Sponsored Guest Article by Eastern Washington University
Here’s a grim fact: Computer security breaches have cost the nation more than $141 million in financial losses. Every time you turn around, news headlines are warning about another virus (10 to 15 new ones are detected every day) or wireless network being compromised. Education — getting smarter and faster than the bad guys — is the answer. Eastern Washington University is responding to this need by educating the smart cyber security experts of the future.
Eastern has successfully established a long-term program in advanced networking and cyber security within its Computer Science Department. The primary instructor for the sequence is Dr. John C. Shovic, a cyber security expert and an experienced entrepreneur well known for his innovative and somewhat off-the-wall style of teaching.
Take his “war drives,” for instance, when Shovic and his students take their laptops and go cruising in a target community (note: watch out for odd-looking antennae when they’re on the prowl). This past year, they found that 75 percent of wireless networks in the area they “cruised” were unprotected.
In his Advanced Network Programming course, Shovic has students build their own web servers and routers. Last quarter, he ran a contest between all the graduate students in which the student who built the fastest router (routers are what the Internet is built out of) could skip the final exam.
The students’ work was astonishing. There was more than a 100:1 difference between the slowest and the fastest router and the top two students were separated by less than 1 percent.
The Network Security course is all about computer security and vulnerabilities in operating systems and applications such as mail readers. Students actually write and test computer viruses that can take over an entire computer. The final project is an attempt to get Shovic to catch their virus by use of clever technical and social engineering techniques. Students who succeed get an automatic A in the class.
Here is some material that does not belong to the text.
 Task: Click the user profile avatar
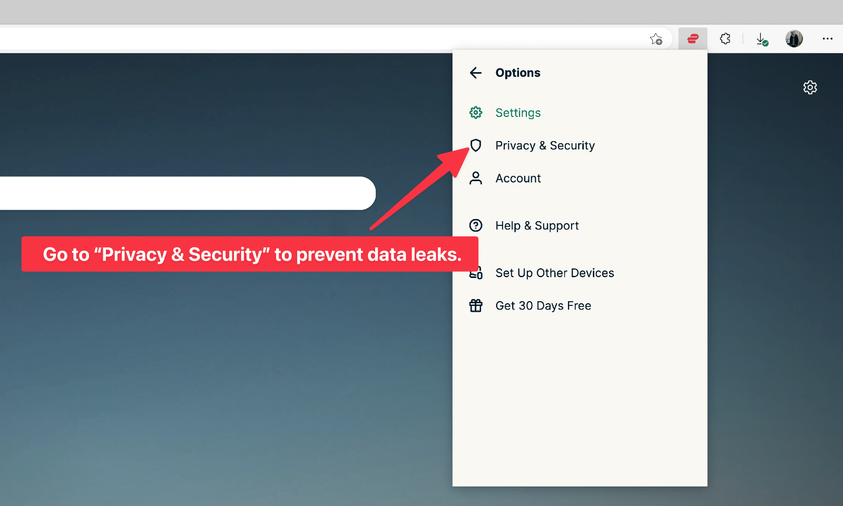[794, 38]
“Over three years, I have given out three As due to some very clever hacking on the students’ part,” Shovic said.
As the ultimate test of all they had learned in their computer and network security courses, the students in Shovic’s Information Warfare class at EWU divide into armies for a “Cyber War.” The idea is to defeat the other team by causing computer crashes, denial of service, getting through firewalls and stealing data, infecting with viruses — and all the other “dirty tricks” one might devise to defeat a cyber army.
“The First Annual EWU Red/Blue Team Hacking Contest was great,” said Shovic. “The highlight was when one combatant accidentally fired up his ‘airsnarf’ configuration (designed to emulate the Starbucks Wi-Fi login screen), which took over the web server providing the cyber war’s real time updates — and suddenly the projection screens were filled with the Starbucks website offering a Ray Charles album rather than the team scores and services.”
Shovic notes that students really do have to learn to do what the bad guys do, and learn how to do it better, in order to combat their tactics and make the cyber world safe. It may sound like a superheroes film scenario, but it truly is today’s real-world battlefield.